I've decided to post whatever I feel like and follow people who make me happy and engage with me.  I've stopped following many of the hugely successful people who never comment back (unless I am simply engrossed by their photos and their work and don't mind stalking them in silence).

I am here for the beauty.  And the relationships.  

My Blog

Which brings me back to my blog.  I've been posting here for 9 years and I will continue.  After all, my 10th anniversary is next March!

I love the long form of a blog post.  I like the process of gathering and distilling my thoughts and composing a story to share with my readers.  I am so grateful that someone wants to read what I say, that there are kindred spirits out there who love some of the same things I do.

In the next year or two, David and I are hoping to renovate our house a little and I can't wait to share that here.  I will need your help!  We are going to take it slow, and save the money first.  And I've been making a lot of small life changes I want to share too.  And my blog is going to get a face lift too (it needs it!).

So please stay tuned and consider joining me on Instagram.  

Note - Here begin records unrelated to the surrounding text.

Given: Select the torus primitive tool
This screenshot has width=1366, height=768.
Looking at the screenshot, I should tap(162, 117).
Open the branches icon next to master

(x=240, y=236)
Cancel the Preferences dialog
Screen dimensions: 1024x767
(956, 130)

If you're already there, please come find me and say hello!!!  If you aren't, what are you waiting for?  You will love it (trust me, said the spider to the fly).

On Instagram, you can find me by searching for:


See you there?!

Monday, February 23, 2015

Victorian Idyll

Last weekend, David and I spent 5 delightful days in Victoria, our favorite Canadian city.   

It was a perfect romantic and refreshing Valentine's getaway.

Victoria is on the lush west coast, the only part of Canada that stays green all winter!  Enough said.  It was even warmer than usual when we visited, with hardly any winter rain.  Perfection!

First stop, Rook & Rose, my favorite flower shop downtown.  These girls are just great stylists, besides knowing their way around flowers:

After the flower shop, you must grab a coffee at Hey Happy (my favorite new coffee joint).  I will admit, I am a discriminating coffee enthusiast (ahem, not snob).  THIS is the place for a great cup:

After your coffee, drop by Munro's (our favorite bookstore) for a marathon visit.  It will take you at least an hour to look around here (maybe two).  They have lovely greeting cards and a great collection of foreign magazines.  I always pick up the very English House & Garden here:

Next stop, Oak Bay Village for lunch and shopping!

Our first stop is always at Faith Grant Antiques (they aren't on Instagram, sorry kids), where we love to visit with our friend Forrest, who owns the business with his sister Heather.  These two are the real McCoy and seriously know their antiques (their grandmother started the business).  They love to know the provenance of all their pieces so stop by for a look and a great conversation (you need at least an hour).

I just grabbed only one photo this time, of these great Chippendale chairs (a set of four for $1200).  The back is classic Chippendale, but the leg is very plain, so these pieces would adapt beautifully to a modern room.  If I had a better house, I would have bought these:

Next stop...A French Touch, on Oak Bay Ave.  The proprietor Debra Boeyenga, is a wonderful stylist and a lovely person.  You can tell, as her shop is inviting and warm, like her:



We also like to visit Cook Street Village.  Maybe grab a slice of pizza at Prima Strada, and then peruse the charming vintage and antique finds at Surroundings, where I always covet something like this fabulous little inlaid wood chair:

And last but not least, we come back home to our little apartment!  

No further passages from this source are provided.